## Exercise directions
Of all the lines below, return only those starting with the line holding "Ambleteuse 62164 (561, 1716)" and going on through the line holding "Pas-de-Calais 62 (490, 110)", exactly as written.

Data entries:
• • • • • • •

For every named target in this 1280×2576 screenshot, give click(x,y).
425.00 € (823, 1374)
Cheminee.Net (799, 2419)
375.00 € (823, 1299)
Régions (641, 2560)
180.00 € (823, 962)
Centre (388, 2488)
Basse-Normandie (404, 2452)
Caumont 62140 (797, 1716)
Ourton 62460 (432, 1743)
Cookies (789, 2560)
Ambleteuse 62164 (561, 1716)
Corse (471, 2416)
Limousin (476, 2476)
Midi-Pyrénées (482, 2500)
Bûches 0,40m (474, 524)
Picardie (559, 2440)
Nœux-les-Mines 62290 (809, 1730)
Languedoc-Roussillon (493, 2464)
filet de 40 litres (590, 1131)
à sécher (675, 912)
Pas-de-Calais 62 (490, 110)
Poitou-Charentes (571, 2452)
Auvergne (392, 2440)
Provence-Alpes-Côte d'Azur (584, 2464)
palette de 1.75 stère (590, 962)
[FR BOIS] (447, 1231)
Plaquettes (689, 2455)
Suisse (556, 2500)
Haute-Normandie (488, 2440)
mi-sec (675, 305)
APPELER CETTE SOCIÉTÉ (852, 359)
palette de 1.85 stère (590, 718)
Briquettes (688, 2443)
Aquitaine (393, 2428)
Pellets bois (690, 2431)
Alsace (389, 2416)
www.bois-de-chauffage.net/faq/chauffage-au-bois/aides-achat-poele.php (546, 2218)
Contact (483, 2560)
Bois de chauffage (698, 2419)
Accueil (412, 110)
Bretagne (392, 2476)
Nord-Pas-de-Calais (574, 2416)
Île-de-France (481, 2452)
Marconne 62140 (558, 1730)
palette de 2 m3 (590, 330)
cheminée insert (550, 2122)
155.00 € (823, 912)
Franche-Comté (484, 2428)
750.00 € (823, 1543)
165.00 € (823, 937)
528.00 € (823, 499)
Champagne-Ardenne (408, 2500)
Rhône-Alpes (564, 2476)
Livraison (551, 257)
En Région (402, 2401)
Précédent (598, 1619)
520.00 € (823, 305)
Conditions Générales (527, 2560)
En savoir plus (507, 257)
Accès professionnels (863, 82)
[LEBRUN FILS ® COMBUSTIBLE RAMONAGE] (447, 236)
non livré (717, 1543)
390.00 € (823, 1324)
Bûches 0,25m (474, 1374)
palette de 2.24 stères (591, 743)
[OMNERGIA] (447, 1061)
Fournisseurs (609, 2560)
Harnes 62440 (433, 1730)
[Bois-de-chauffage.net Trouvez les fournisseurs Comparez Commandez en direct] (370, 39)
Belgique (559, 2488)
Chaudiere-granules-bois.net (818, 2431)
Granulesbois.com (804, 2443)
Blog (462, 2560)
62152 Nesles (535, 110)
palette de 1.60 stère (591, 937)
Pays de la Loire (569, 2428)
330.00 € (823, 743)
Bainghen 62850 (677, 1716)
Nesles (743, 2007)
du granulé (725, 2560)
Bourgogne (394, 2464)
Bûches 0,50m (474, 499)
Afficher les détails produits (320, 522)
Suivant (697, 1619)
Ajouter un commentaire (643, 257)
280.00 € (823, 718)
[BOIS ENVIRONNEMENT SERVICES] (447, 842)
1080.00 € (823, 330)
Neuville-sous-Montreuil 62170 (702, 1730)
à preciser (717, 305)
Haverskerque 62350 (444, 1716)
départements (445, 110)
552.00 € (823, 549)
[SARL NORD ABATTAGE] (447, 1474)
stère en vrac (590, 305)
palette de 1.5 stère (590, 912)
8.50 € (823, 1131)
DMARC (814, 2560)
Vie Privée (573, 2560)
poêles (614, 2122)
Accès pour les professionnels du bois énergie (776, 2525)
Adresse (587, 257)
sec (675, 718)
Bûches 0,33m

• • • • • • •

## Exercise result
Ambleteuse 62164 (561, 1716)
Corse (471, 2416)
Limousin (476, 2476)
Midi-Pyrénées (482, 2500)
Bûches 0,40m (474, 524)
Picardie (559, 2440)
Nœux-les-Mines 62290 (809, 1730)
Languedoc-Roussillon (493, 2464)
filet de 40 litres (590, 1131)
à sécher (675, 912)
Pas-de-Calais 62 (490, 110)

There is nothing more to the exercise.